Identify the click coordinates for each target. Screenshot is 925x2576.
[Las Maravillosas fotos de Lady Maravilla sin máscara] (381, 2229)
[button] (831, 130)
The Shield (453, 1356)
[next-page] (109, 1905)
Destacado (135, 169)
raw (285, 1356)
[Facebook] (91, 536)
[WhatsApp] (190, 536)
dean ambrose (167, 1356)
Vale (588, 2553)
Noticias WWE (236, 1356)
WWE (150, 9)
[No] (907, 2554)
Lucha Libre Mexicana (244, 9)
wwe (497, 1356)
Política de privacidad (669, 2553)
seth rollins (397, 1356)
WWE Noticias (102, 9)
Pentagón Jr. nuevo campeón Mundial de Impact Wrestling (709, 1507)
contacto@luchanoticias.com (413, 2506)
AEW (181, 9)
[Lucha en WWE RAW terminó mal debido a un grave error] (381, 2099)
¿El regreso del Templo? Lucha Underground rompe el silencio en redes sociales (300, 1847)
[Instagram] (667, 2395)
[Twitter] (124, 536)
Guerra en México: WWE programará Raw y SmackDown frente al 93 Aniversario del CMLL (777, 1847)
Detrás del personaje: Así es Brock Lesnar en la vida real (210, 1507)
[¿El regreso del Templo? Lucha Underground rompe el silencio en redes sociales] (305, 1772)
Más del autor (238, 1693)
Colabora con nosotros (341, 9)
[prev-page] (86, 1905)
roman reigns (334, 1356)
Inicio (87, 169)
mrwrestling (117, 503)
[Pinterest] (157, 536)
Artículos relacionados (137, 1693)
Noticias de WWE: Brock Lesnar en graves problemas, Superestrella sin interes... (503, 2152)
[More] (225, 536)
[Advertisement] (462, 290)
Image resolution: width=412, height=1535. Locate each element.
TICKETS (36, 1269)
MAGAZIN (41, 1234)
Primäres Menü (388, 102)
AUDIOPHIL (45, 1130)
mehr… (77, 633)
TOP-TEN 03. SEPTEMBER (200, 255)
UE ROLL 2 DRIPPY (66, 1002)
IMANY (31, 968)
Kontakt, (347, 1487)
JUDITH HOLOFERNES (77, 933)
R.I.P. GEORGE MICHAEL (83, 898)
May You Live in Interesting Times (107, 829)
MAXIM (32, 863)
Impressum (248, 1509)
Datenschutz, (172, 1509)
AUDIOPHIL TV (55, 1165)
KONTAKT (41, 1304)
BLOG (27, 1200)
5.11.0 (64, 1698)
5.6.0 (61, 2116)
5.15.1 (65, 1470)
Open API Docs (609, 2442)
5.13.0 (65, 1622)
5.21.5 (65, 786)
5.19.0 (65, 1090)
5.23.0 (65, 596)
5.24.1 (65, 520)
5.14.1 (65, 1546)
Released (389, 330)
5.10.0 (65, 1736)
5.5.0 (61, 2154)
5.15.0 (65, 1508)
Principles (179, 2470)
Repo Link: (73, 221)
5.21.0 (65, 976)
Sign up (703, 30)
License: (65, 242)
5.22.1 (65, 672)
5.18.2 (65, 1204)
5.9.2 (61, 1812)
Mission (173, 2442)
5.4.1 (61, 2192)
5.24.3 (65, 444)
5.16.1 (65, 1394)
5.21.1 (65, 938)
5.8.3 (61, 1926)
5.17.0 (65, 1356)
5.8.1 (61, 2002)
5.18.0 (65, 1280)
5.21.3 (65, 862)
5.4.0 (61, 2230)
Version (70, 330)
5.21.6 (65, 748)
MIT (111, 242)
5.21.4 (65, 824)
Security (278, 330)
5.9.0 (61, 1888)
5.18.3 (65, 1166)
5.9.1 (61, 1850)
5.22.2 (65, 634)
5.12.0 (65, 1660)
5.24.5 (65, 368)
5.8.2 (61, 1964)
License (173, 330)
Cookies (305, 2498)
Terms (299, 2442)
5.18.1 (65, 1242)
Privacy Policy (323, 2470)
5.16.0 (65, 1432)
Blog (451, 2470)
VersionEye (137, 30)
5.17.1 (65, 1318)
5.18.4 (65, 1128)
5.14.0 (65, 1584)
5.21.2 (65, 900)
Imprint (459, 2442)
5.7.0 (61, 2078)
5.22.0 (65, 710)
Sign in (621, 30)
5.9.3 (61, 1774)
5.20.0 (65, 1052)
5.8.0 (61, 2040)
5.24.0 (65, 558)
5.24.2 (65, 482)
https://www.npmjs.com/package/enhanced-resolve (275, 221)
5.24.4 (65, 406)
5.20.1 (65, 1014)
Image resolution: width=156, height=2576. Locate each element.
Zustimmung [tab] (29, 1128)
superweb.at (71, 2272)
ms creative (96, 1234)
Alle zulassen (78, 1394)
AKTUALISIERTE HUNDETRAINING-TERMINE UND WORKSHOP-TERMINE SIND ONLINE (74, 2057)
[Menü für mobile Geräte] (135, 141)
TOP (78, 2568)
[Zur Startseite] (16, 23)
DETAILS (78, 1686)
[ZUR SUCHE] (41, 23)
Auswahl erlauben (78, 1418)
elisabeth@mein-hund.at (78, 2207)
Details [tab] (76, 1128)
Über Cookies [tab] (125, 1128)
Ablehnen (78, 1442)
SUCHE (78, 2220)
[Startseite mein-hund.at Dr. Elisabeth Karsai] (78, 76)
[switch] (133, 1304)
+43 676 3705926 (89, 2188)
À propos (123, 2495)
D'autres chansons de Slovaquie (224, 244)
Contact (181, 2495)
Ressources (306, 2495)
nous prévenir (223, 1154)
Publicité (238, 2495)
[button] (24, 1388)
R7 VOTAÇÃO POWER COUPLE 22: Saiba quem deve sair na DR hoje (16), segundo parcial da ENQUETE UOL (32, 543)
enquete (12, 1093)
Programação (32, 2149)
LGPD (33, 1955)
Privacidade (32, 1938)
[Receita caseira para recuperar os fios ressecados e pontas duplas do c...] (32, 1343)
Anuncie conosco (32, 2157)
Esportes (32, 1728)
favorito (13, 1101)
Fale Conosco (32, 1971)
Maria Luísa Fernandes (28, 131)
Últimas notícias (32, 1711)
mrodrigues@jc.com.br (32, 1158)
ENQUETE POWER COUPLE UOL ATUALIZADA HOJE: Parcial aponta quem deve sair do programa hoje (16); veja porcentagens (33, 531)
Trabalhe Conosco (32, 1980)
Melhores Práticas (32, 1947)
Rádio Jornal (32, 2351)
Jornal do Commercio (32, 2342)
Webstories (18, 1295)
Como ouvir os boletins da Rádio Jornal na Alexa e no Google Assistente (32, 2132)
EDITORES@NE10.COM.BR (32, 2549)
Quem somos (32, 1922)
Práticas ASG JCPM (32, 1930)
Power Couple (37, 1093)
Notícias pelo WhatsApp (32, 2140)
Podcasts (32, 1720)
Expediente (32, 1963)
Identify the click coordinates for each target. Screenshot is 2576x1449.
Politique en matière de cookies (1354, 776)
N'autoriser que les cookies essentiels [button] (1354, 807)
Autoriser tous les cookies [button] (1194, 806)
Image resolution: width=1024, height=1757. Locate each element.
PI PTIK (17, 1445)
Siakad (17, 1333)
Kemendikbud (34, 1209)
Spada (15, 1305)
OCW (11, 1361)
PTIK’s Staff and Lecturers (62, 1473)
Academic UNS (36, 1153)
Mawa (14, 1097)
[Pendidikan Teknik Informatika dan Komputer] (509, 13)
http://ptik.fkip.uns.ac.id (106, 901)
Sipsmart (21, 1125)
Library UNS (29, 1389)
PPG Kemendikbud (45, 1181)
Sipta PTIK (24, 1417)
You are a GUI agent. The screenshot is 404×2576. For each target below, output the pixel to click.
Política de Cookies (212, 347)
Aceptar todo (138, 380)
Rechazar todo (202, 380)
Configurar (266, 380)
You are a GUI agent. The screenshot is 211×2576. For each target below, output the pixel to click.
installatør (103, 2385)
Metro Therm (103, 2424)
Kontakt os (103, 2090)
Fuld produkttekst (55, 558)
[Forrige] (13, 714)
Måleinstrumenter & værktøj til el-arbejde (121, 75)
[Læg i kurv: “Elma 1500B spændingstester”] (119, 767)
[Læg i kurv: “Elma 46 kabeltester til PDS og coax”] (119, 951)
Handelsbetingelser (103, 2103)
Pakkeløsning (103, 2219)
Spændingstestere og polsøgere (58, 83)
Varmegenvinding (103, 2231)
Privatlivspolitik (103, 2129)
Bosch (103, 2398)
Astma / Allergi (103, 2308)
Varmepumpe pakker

- - -

:: Assignment ::
Each line of the data that holds "coordinates" should be copied.

:: Your response ::
Identify the click coordinates for each target. Screenshot is 925x2576.
Identify the click coordinates for each target. Screenshot is 2576x1449.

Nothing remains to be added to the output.